Это-то и было самое смешное. Потому что бедняге Хафизу действительно было не за что благодарить своего негласного шефа. Чтобы дожить до следующего дня рождения, ему пришлось бы очень и очень постараться.
Хорошо понимая весь комизм ситуации, Шухарбаев смеялся и курил, курил и смеялся.
IX
Аэропорт Астаны приятно удивлял чистотой, порядком и масштабами. Пройдя паспортный контроль, Белов взглянул на часы. Срок, установленный террористами, сократился до четырех суток. Это напрягало. Когда время поджимает, лучше о нем не думать, иначе будешь суетиться и наделаешь массу глупостей. Решив так, Белов подхватил с транспортной ленты свою сумку и услышал хрипловатый женский голос, окликнувший его по имени.
Обернувшись, он увидел довольно высокую брюнетку с восточным разрезом глаз и густыми бровями, почти соединяющимися на переносице.

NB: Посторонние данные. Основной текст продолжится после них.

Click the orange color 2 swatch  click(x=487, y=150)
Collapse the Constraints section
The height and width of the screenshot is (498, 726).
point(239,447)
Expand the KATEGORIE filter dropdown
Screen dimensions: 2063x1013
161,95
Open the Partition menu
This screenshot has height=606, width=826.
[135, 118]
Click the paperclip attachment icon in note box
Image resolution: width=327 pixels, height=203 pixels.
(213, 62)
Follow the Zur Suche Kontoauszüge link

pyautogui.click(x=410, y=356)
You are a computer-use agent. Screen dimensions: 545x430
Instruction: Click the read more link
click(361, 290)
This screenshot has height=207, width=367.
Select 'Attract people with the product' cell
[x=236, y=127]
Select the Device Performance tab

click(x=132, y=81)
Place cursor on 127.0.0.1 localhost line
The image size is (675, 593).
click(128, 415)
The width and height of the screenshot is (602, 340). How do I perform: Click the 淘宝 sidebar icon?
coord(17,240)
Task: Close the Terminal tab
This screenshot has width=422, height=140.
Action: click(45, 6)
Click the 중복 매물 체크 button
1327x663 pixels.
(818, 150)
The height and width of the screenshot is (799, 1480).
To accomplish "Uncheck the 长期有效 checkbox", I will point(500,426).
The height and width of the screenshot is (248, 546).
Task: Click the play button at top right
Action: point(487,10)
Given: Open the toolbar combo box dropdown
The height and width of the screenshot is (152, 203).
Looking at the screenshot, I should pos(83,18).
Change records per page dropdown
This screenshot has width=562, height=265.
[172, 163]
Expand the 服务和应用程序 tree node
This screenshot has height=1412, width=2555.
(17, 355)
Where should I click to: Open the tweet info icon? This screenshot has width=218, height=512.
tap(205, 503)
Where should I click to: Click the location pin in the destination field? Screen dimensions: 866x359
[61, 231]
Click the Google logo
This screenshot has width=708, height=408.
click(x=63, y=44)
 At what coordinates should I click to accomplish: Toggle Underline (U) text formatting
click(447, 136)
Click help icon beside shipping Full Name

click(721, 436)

Ей было лет тридцать или около того. Несмотря на жару, она была одета в черный деловой костюм, и мрачный цвет был ей к лицу. Ее смоляные волосы были уложены в строгую прическу в японском стиле.
– Я Жунзакова, – представилась она с едва уловимым акцентом.
– Багира? – уточнил Белов.
– Багила, – возразила она. – С ударением на последнем слоге.